Steigendes Bildungsniveau, attraktive Hochschulstudiengänge und weiterhin Herausforderungen mit Blick auf faire Bildungschancen. Der Nationale Bildungsbericht „Bildung in Deutschland 2018“ zeigt einige Erfolge, aber auch Herausforderungen im letzten Jahr. Die Bundesregierung musste aufgrund der Herausforderungen neue Ziele festsetzen. Es besteht immer noch ein enger Zusammenhang zwischen sozialer Herkunft und dem Bildungserfolg von Schülern. Der Migrationsanteil an Hauptschulen beträgt 47 Prozent – an Gymnasien nur 23 Prozent. Außerdem sind 26 Prozent der Eltern von Hauptschülern gering gebildet, während das nur 4 Prozent der Eltern von Gymnasiasten betrifft. Der Deutsche Gewerkschaftsbund konnte feststellen, dass auf der einen Seite zahlreiche Ausbildungsplätze unbesetzt bleiben und gleichzeitig viele junge Menschen trotz Bewerbungen keinen Platz bekommen. Daher mündeten 2016 fast 300.000 im Übergangssystem. Das betrifft vor allem Schüler mit einem geringeren Bildungsabschluss. Deshalb konzentrieren wir uns bei unserem Eins-zu-Eins-Mentoring-Programm auf Schüler, die einen geringen Bildungsabschluss anstreben. Bisher konnten wir über 6.000 Mentoring-Paare zusammenbringen und so für bessere Zukunftsperspektiven sorgen.

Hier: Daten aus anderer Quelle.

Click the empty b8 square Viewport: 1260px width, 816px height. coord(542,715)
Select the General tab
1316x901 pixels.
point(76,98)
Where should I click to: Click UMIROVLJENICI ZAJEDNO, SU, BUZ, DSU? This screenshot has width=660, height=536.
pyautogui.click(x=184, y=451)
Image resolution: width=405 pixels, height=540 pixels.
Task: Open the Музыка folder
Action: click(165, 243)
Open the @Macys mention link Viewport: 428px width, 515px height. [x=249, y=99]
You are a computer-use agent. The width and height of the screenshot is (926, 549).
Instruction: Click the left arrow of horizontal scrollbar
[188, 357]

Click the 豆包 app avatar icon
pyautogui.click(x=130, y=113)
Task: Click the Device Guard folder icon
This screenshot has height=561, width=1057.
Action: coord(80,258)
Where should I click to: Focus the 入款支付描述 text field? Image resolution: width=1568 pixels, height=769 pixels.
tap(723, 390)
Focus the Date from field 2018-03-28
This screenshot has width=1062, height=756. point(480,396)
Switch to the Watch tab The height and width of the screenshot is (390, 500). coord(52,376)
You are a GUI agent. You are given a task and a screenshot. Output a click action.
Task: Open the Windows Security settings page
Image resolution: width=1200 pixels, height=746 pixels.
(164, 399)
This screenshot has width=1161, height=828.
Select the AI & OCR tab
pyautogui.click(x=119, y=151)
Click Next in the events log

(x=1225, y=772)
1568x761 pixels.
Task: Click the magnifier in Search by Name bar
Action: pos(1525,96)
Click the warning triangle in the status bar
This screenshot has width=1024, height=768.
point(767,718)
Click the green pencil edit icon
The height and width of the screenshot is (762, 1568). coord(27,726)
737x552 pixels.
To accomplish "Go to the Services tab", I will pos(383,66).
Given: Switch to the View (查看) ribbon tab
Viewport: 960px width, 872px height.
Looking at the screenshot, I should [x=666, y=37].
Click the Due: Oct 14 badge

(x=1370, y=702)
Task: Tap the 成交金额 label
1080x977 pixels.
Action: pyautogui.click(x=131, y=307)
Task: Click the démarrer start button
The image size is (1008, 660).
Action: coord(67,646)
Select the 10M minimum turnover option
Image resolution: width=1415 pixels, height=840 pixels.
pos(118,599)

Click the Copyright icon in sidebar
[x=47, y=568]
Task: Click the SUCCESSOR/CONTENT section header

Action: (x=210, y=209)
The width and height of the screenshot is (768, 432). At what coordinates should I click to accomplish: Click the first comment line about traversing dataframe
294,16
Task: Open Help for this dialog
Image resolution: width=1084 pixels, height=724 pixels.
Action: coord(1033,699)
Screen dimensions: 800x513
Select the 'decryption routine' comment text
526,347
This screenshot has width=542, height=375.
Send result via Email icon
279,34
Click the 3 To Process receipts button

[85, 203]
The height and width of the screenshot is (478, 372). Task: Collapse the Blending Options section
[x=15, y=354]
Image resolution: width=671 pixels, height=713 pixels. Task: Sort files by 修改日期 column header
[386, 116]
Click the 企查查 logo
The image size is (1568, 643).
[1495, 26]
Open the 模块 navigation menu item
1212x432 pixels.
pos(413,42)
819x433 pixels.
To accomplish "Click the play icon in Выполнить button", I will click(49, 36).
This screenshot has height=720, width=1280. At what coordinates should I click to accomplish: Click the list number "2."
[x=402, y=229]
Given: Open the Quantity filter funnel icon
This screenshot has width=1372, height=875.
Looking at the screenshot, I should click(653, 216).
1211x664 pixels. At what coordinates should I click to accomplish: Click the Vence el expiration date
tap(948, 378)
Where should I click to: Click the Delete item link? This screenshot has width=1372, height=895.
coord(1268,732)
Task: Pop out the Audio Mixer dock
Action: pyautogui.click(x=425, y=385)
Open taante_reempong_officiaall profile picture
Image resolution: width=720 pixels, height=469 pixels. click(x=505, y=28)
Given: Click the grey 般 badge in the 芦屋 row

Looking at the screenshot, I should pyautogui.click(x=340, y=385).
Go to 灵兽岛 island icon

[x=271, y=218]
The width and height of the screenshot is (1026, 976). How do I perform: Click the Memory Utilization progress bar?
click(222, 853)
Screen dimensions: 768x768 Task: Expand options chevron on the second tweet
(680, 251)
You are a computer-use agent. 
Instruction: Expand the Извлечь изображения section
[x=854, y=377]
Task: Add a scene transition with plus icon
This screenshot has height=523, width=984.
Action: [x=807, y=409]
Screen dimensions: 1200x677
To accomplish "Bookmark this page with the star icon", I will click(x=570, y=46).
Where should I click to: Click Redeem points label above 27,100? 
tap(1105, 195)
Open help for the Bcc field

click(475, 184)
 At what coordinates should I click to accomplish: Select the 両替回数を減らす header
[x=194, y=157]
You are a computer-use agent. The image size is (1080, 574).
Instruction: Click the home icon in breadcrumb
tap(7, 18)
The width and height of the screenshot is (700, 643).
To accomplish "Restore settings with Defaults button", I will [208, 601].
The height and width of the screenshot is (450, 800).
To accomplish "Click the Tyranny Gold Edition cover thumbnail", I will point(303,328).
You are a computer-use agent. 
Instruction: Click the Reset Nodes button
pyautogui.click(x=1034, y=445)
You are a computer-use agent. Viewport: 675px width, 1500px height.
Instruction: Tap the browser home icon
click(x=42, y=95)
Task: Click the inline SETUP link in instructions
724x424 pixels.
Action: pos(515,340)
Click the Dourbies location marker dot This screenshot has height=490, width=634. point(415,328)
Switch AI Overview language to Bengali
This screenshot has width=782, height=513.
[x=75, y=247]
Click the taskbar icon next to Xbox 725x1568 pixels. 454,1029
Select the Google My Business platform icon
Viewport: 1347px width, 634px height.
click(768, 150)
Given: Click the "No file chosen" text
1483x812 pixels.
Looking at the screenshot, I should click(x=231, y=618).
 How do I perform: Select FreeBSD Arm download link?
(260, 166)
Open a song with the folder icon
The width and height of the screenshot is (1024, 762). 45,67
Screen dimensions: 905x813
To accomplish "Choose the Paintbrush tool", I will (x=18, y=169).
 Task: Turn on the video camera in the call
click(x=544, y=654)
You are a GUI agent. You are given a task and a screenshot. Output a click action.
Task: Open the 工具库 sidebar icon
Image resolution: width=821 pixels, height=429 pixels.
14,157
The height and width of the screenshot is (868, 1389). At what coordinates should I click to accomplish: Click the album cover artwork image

Laut des Bildungsberichts muss für mehr Gerechtigkeit schon in der Grundschule gute Bildung garantiert werden. Die Bundesregierung hat sich daher zum Ziel gesetzt, dass jeder die bestmöglichen Bildungschancen erreichen soll – unabhängig von sozialer Herkunft und materiellen Möglichkeiten. Dabei wird als Voraussetzung für den Bildungserfolg aller die Qualifizierung der Lehrkräfte gesehen. Sie sollen besser auf den Umgang mit der immer größeren Vielfalt der Schüler vorbereitet werden. Dabei sollen Kinder und Jugendliche aus sozial benachteiligten Familien besonders gefördert werden. Bisher lässt die Bundesregierung offen, wie sie für bessere Qualifizierung und Unterstützung sorgen will. Wir verfolgen gespannt, was die Politik im Bereich Bildung in diesem Jahr anstoßen wird. Die Verbesserung des Lehrpersonals kann jedoch nicht die einzige Möglichkeit sein. Die Lösung wird sein, allumfassend anzusetzen. Unser Ansatz ist es, die Schüler direkt zu unterstützen und jedem individuelle Unterstützung an die Hand zu geben.